WORK TASK: Every line of the data is to be transcribed without error.

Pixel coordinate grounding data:

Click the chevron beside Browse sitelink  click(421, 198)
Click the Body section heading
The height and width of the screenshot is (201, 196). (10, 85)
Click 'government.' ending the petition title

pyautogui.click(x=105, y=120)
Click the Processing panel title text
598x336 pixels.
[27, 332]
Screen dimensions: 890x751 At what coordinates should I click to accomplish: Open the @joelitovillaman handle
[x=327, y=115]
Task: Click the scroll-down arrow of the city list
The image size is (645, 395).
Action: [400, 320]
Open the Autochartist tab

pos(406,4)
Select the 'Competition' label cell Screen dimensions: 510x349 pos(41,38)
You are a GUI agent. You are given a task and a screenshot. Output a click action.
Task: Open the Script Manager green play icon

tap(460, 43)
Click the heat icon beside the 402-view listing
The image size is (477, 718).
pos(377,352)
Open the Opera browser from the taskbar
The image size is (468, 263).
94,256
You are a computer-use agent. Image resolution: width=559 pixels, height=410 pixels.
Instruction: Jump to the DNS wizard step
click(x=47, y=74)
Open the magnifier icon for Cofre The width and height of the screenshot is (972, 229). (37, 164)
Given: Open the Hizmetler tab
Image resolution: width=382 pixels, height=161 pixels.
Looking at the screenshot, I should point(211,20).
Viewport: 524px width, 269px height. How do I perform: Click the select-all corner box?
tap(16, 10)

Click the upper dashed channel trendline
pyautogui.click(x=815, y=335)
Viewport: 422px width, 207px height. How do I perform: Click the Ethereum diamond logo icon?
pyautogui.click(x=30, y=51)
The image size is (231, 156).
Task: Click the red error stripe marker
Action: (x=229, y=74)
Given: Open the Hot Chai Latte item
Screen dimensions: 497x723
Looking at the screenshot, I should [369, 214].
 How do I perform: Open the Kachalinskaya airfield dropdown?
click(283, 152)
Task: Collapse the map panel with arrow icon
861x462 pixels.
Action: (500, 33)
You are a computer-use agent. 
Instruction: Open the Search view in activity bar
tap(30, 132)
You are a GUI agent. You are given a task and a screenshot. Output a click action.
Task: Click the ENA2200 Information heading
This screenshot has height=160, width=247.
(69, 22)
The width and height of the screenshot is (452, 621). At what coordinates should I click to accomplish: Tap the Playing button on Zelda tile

ANSWER TO THE PROBLEM:
Click the chevron beside Browse sitelink  click(421, 198)
Click the Body section heading
The height and width of the screenshot is (201, 196). (10, 85)
Click 'government.' ending the petition title

pyautogui.click(x=105, y=120)
Click the Processing panel title text
598x336 pixels.
[27, 332]
Screen dimensions: 890x751 At what coordinates should I click to accomplish: Open the @joelitovillaman handle
[x=327, y=115]
Task: Click the scroll-down arrow of the city list
The image size is (645, 395).
Action: [400, 320]
Open the Autochartist tab

pos(406,4)
Select the 'Competition' label cell Screen dimensions: 510x349 pos(41,38)
You are a GUI agent. You are given a task and a screenshot. Output a click action.
Task: Open the Script Manager green play icon

tap(460, 43)
Click the heat icon beside the 402-view listing
The image size is (477, 718).
pos(377,352)
Open the Opera browser from the taskbar
The image size is (468, 263).
94,256
You are a computer-use agent. Image resolution: width=559 pixels, height=410 pixels.
Instruction: Jump to the DNS wizard step
click(x=47, y=74)
Open the magnifier icon for Cofre The width and height of the screenshot is (972, 229). (37, 164)
Given: Open the Hizmetler tab
Image resolution: width=382 pixels, height=161 pixels.
Looking at the screenshot, I should point(211,20).
Viewport: 524px width, 269px height. How do I perform: Click the select-all corner box?
tap(16, 10)

Click the upper dashed channel trendline
pyautogui.click(x=815, y=335)
Viewport: 422px width, 207px height. How do I perform: Click the Ethereum diamond logo icon?
pyautogui.click(x=30, y=51)
The image size is (231, 156).
Task: Click the red error stripe marker
Action: (x=229, y=74)
Given: Open the Hot Chai Latte item
Screen dimensions: 497x723
Looking at the screenshot, I should [369, 214].
 How do I perform: Open the Kachalinskaya airfield dropdown?
click(283, 152)
Task: Collapse the map panel with arrow icon
861x462 pixels.
Action: (500, 33)
You are a computer-use agent. 
Instruction: Open the Search view in activity bar
tap(30, 132)
You are a GUI agent. You are given a task and a screenshot. Output a click action.
Task: Click the ENA2200 Information heading
This screenshot has height=160, width=247.
(69, 22)
The width and height of the screenshot is (452, 621). At what coordinates should I click to accomplish: Tap the Playing button on Zelda tile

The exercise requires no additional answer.